2.69 ERA, 12 CG, 214 IP, 161 H, 96 K, 62 W
Throwing a great sinker, the Seattle native who grew up in California quickly became the ace of manager Hank Bauer's staff. Milt Pappas trailed Bunker with 16 victories while veteran Robin Roberts added 13 as the O's finished a surprising third, one game behind the White Sox and only two behind the Yankees.
Bunker's season had a number of highlights.
- He scored his first big league victory over Washington, whose veteran players, especially Moose Skowron, rode him unmercifully. However, Wally soon earned their respect by the way he pitched. Around the sixth inning, Skowron told one of the Oriole coaches, "Tell the kid he's OK." OK indeed as he twirled a one-hitter.

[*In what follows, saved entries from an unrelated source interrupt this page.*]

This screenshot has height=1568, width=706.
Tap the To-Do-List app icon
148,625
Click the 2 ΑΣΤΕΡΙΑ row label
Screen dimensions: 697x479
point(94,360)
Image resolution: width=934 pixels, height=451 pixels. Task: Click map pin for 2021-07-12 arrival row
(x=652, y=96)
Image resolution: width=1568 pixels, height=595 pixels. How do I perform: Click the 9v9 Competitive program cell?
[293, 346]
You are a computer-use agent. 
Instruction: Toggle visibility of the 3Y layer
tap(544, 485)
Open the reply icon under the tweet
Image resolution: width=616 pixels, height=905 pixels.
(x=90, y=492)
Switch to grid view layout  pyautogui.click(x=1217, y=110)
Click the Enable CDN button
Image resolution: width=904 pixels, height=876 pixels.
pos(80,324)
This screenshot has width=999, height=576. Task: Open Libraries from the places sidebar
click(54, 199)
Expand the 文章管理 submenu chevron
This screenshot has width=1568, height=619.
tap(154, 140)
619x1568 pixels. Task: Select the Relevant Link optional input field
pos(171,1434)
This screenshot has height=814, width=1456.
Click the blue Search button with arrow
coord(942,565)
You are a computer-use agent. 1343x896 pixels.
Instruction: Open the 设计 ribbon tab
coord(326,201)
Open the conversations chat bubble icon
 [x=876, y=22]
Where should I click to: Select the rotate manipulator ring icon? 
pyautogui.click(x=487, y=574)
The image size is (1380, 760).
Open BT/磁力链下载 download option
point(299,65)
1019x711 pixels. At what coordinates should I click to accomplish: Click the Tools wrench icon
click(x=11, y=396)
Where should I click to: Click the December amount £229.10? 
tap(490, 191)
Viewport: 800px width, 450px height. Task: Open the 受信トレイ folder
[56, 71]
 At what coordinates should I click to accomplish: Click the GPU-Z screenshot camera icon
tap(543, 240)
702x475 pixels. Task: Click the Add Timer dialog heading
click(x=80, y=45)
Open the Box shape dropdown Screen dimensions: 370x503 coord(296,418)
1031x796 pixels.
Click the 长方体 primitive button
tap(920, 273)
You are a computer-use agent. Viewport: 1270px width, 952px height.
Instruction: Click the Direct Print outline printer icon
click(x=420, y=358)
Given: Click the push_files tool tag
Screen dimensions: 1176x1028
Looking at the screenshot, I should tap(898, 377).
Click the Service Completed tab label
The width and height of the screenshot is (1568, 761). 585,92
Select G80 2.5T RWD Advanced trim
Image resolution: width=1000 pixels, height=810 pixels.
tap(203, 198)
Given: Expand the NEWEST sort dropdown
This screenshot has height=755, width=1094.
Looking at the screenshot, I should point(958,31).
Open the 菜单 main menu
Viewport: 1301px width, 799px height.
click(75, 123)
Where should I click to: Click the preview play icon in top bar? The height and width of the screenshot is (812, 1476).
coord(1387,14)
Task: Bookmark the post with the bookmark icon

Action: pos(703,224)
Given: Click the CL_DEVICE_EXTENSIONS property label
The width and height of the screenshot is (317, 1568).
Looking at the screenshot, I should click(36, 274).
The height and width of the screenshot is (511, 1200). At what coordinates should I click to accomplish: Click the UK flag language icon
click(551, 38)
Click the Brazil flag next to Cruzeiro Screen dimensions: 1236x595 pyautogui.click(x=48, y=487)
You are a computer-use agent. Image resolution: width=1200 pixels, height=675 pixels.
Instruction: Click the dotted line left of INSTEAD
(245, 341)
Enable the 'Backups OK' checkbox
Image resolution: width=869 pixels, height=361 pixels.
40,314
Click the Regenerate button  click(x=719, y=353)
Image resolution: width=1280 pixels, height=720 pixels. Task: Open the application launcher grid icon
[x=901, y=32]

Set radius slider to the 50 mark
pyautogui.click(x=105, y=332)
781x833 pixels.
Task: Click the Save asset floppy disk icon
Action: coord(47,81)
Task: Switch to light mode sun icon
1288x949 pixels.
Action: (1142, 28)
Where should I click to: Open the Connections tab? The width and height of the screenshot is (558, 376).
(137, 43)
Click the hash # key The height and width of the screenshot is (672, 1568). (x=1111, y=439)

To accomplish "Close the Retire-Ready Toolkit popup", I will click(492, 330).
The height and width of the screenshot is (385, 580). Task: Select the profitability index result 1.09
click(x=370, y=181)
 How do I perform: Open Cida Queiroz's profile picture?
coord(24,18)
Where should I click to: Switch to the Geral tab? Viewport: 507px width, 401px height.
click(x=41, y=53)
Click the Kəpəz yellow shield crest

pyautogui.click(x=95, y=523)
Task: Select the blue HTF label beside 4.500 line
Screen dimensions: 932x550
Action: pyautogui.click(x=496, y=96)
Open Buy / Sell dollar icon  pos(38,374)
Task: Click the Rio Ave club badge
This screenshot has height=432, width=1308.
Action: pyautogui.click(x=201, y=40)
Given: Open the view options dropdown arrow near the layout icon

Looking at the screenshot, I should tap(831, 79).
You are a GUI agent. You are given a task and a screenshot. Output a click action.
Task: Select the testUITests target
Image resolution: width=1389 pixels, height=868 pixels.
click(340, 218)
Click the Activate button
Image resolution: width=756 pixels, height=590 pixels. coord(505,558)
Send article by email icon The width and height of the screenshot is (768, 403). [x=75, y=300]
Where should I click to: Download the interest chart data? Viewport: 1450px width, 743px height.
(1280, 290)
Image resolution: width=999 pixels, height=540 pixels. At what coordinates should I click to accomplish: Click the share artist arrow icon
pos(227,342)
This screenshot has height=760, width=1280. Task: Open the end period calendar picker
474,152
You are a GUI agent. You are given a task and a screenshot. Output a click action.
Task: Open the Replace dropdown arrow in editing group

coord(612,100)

- That was the first of six straight victories for the rightie from Seattle.
- In tribute to the instant fan favorite, the Baltimore mayor in June rechristened the pitching mound at Memorial Stadium "Baltimore's Bunker Hill" with a handful of soil from Boston's Bunker Hill. Wally thanked the big crowd, then pitched the Orioles into first place with a 6-1 victory over the league-leading White Sox.
- Soon after that, he threw his second one-hitter.
Wally's success was destined to be short-lived.
- While pitching on a cold September night in Cleveland, Bunker winced in pain. "I thought somebody had shot me in the shoulder with a .22 rifle," he says.
- He probably suffered torn ligaments or tendons, but arm ailments often went undiagnosed in those days. He was never the same P again.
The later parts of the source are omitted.